LES EXCENTRIQUES
GEORGES DARIEN - INTRO ET SOMMAIRE
 
Georges Darien
Terre Libre
   

 

TERRE LIBRE

"Est-ce que vous vivez? Les abstractions seules vous émeuvent. Ou bien les masses, ces abstractions à mille pattes.".

En 1905, Darien rentre enfin en France. Il ramène avec lui Suzanne, une Anglaise d'origine allemande, qu'il a connue à Londres en 1899. Personne ne l'attend en France où on l'a pratiquement oublié.
Il a 43 ans et ne se fait plus d'illusions: "J'ai voulu vivre à ma guise, et je n'y ai pas réussi souvent. J'ai fait beaucoup de mal à mes semblables, comme les autres; et même un peu de bien comme les autres; le tout sans grande raison et parfois malgré moi, comme les autres.". 


Mais il refuse de s'assagir et entend continuer de vivre à sa guise, en homme libre: "Pour avoir le droit de passer, il faut être immatriculé et classé dans un parti, un lupanar, une confrérie, être jésuite noir ou jésuite rouge, ou crever!
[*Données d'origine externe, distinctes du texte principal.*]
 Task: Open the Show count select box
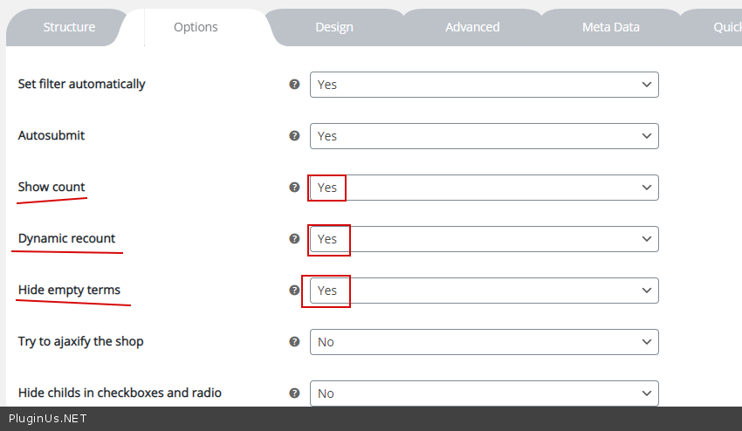pyautogui.click(x=484, y=188)
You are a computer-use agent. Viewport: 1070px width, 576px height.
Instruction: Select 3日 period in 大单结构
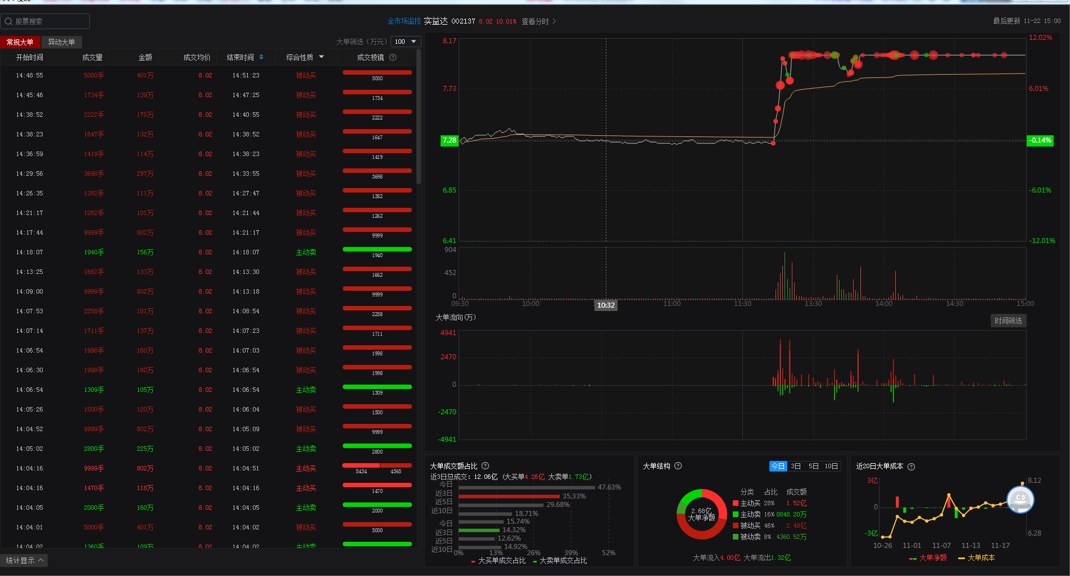tap(796, 466)
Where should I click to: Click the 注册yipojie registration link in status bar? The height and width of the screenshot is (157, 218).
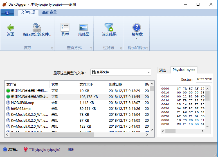(51, 150)
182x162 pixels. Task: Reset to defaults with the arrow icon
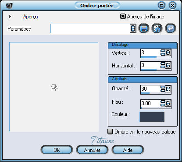[x=171, y=28]
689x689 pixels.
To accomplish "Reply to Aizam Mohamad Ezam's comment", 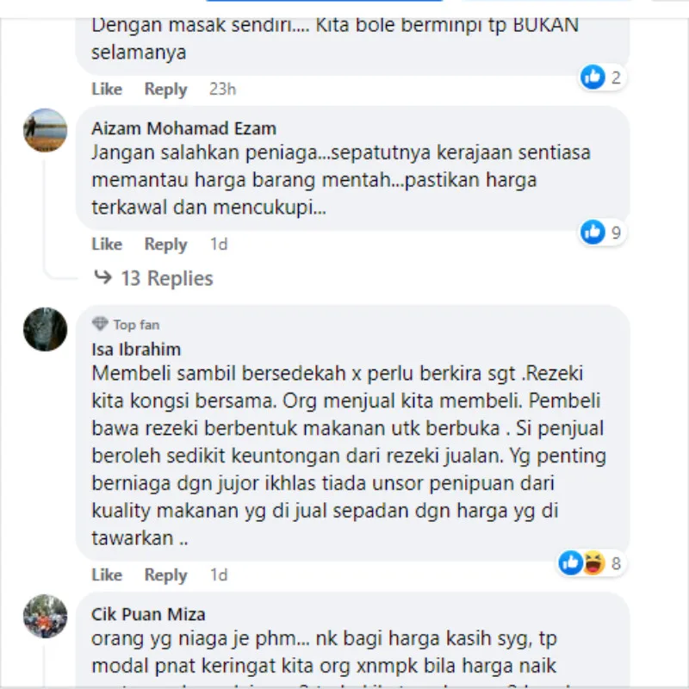I will [x=165, y=245].
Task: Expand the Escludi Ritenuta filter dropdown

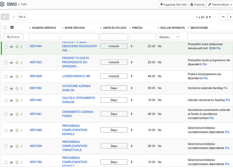Action: (169, 37)
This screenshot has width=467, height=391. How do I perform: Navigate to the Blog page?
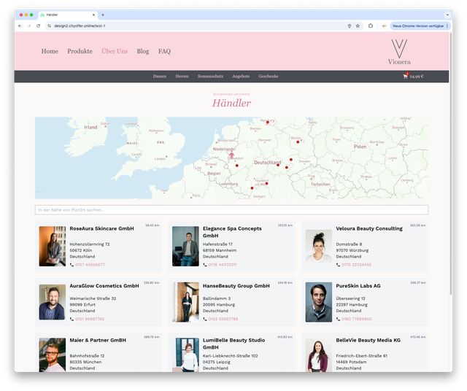pos(143,52)
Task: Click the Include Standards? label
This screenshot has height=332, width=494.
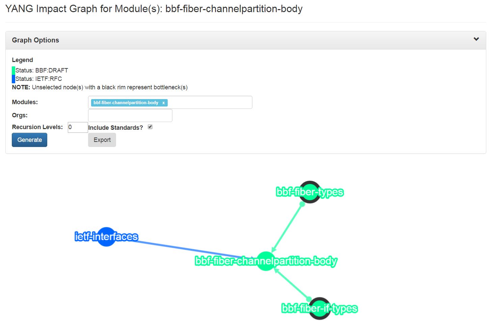Action: [x=115, y=128]
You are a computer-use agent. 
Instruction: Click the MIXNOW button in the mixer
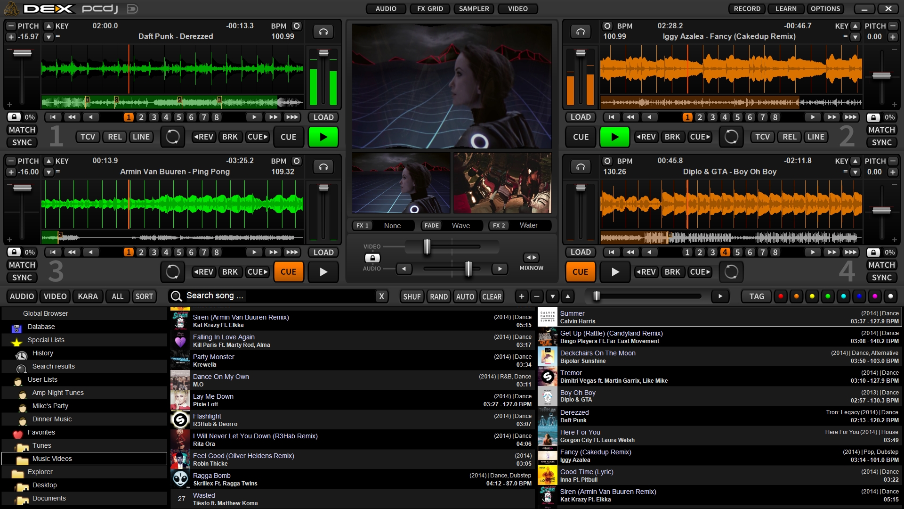532,257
Eh bien! je passerai et orgueilleusement sur les tripes de toute cette canaille".
Les éditeurs refusent ses romans? Il essaiera le théâtre. Curieusement pour un antimilitariste, il choisit Napoléon comme personnage. Le Parvenu montre l'empereur, en 1815, à la veille de la campagne de Waterloo: un homme qui doute, qui hésite à accomplir jusqu'au bout son destin. Loin de le condamner, Darien voit en Napoléon "l'homme normal", celui qui réagit "contre l'atrocité de ce qui est" et place dans sa bouche cette tirade: "Je suis un tueur d'hommes, et sans merci, et sans pitié. Les peuples le savent, ils le sentent. Les Français me suivent, parce qu'ils voient en moi l'expression vivante d'une liberté complète et puissante dont ils se savent encore incapables, mais qu'ils désirent et qu'ils adorent en dépit d'eux-mêmes. Ils comprennent que je suis parvenu à être non seulement le hors-la-loi, mais le hors-tout. " Ce Napoléon anarchiste ne séduit ni le public, ni la critique.
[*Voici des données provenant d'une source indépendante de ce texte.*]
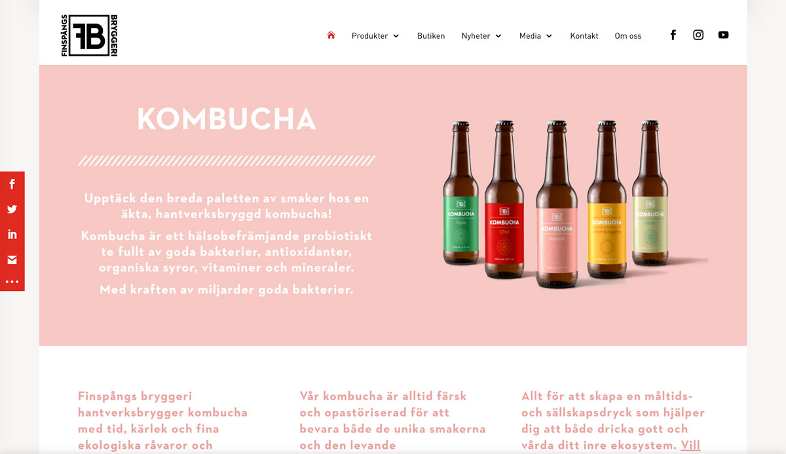
Task: Open the Instagram profile from header icon
Action: coord(698,35)
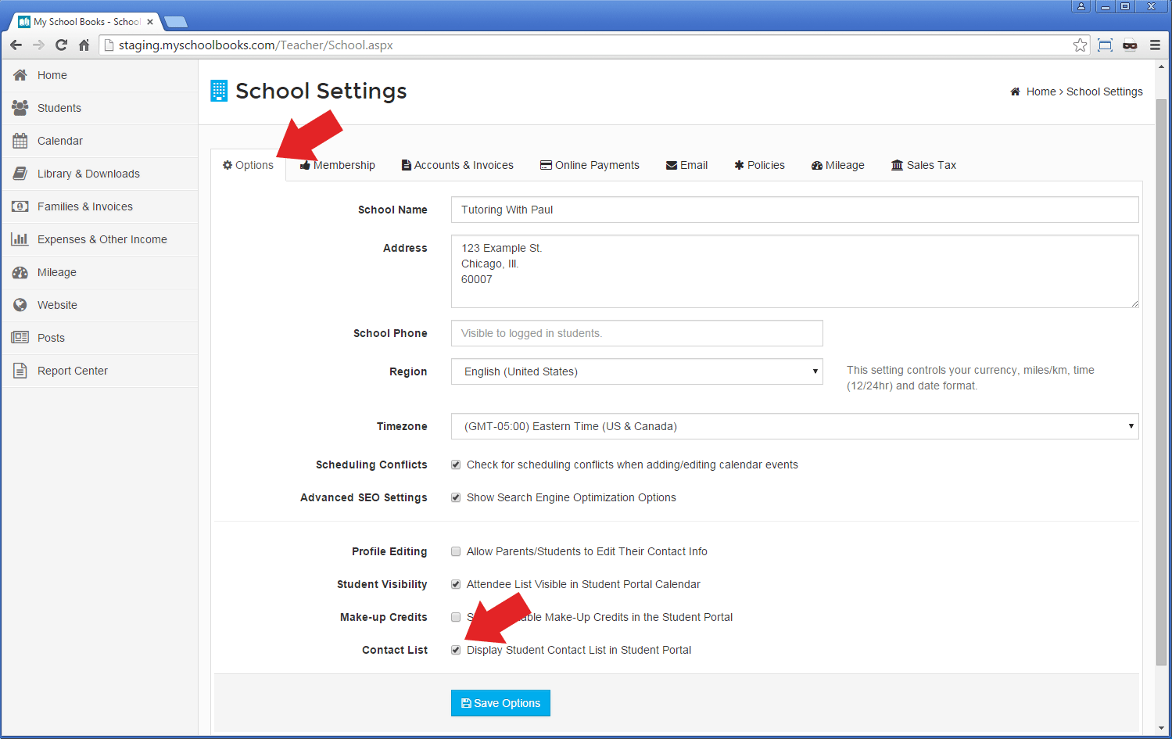1172x739 pixels.
Task: Switch to the Online Payments tab
Action: click(x=590, y=165)
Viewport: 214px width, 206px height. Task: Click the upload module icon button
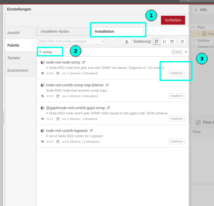pyautogui.click(x=127, y=42)
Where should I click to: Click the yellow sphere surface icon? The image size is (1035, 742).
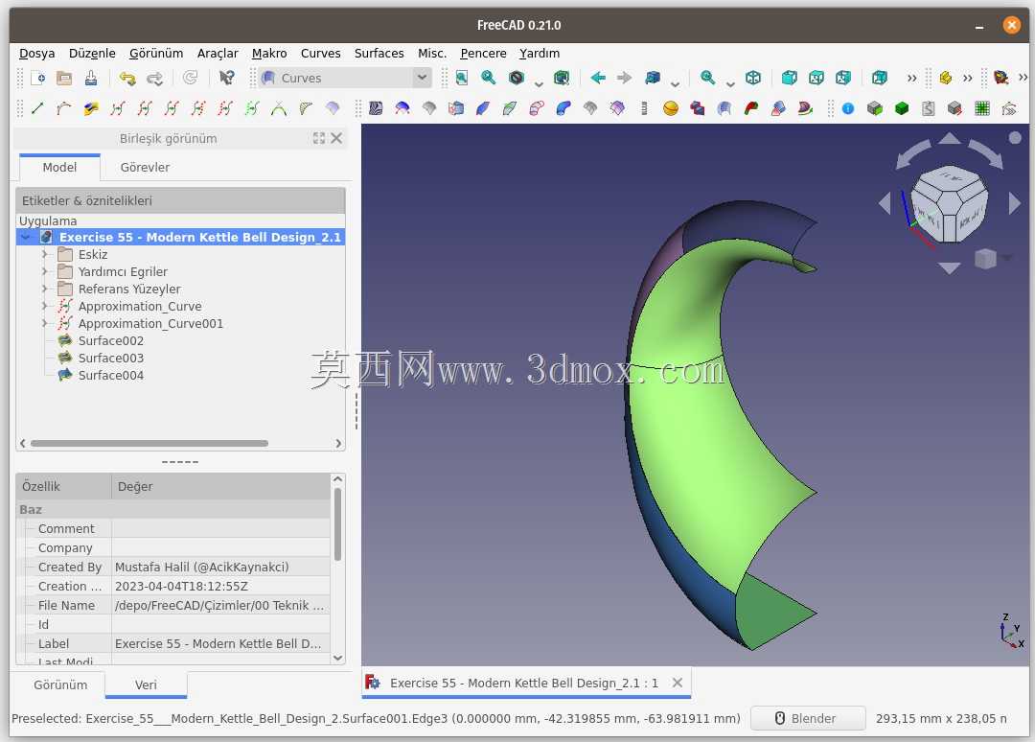click(x=670, y=108)
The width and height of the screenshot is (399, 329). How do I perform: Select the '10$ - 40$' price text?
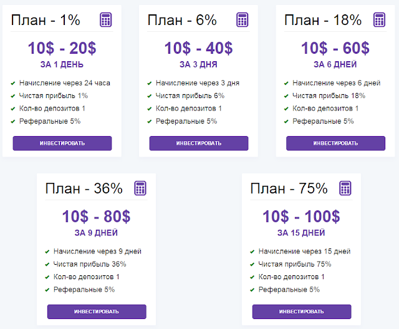[198, 48]
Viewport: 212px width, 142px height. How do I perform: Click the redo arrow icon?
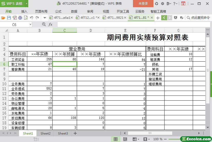(37, 18)
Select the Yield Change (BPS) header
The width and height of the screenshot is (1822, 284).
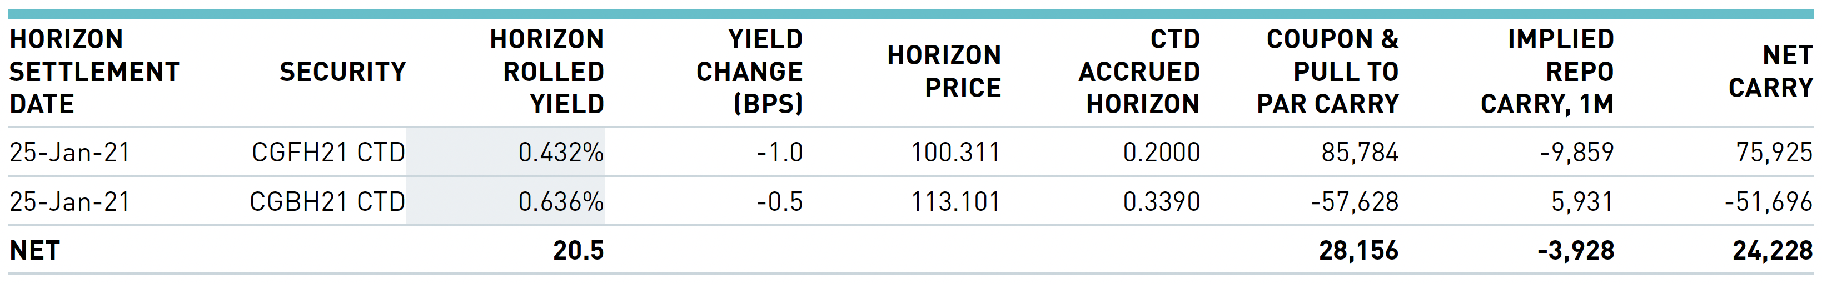[x=749, y=71]
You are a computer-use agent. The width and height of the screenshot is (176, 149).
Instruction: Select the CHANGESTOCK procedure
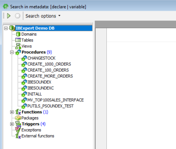point(41,58)
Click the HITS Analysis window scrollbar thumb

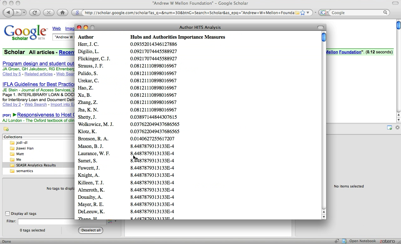(x=324, y=37)
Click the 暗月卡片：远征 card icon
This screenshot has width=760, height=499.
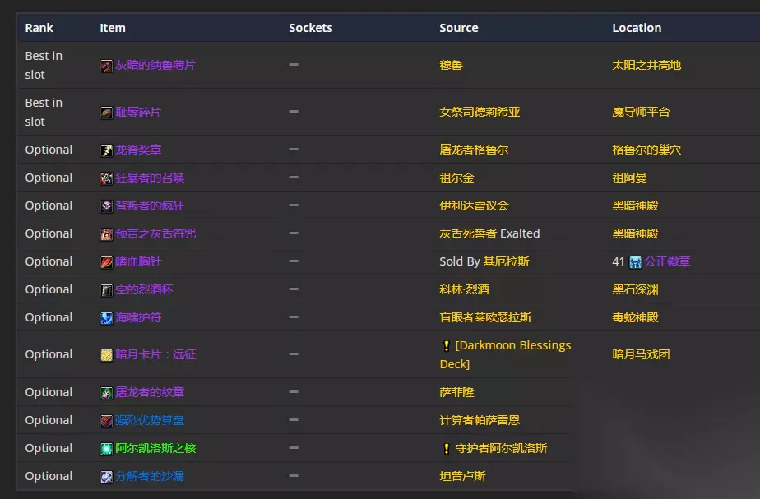coord(106,355)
Darien revient alors en terrain connu et prend les bataillons d'Afrique, toujours en activité, pour sujet d'un mélodrame, qu'il intitule Biribi. La pièce est montée par Gémier au Théâtre Antoine. Le succés est pour une fois au rendez-vous. Catulle Mendès écrit de Biribi que "c'est une effroyable cinématographie, le plus terrifiant tableau de la détresse et de la férocité humaine."
Darien croit qu'il va pouvoir se remettre à flot puis revenir à son projet de comédie humaine; illusion qui ne dure guère. Gémier et les autres directeurs de théâtre refusent son adaptation du Voleur. Comme ils refusent le Pain du Bon Dieu, qui dénonce (déjà!) les méfaits de l'industrie alimentaire. Deux minotiers altèrent pour gagner plus d'argent la farine qu'ils vendent, provoquant la mort de plusieurs enfants. Juges, médecins, politiciens, tous volent au secours des industriels. Entendant la foule manifester sous ses fenêtres, un des minotiers s'écrie: "Qu'ils crient! Qu'ils beuglent! Leur gosier c'est la soupape d'échappement! Ils seraient trop dangereux s'ils ne disaient rien! Pendant qu'ils gueulent, la séance continue - la bonne séance où le capital décrète l'éternelle servitude de la plèbe."
Comme ils refusent Viande à Feu qui s'en prend (déjà aussi!) aux escrocs de la charité. L'abbé Pandolle, une franche canaille qui cultive "les poires du bon chrétien". Mettant en application le principe que "le pauvre est la matière première de la charité", l'abbé dirige L'oeuvre des jeunes vocations, en fait une officine qui, sous couvert d'apprentissage, fournit de la main d'oeuvre enfantine aux verreries. Ne montrant ni pitié, ni remords, l'abbé se veut à l'image de son époque: "Tous les groupements sociaux sont à base de victimes. C'est une loi. Ce sera l'éternel honneur d'un gouvernement qui, comme le nôtre, assiste à un magnifique développement industriel, de n'avoir pas cédé à la sensiblerie en ce qui touche l'utilisation, nécessaire au progrès, de la main d'oeuvre enfantine.".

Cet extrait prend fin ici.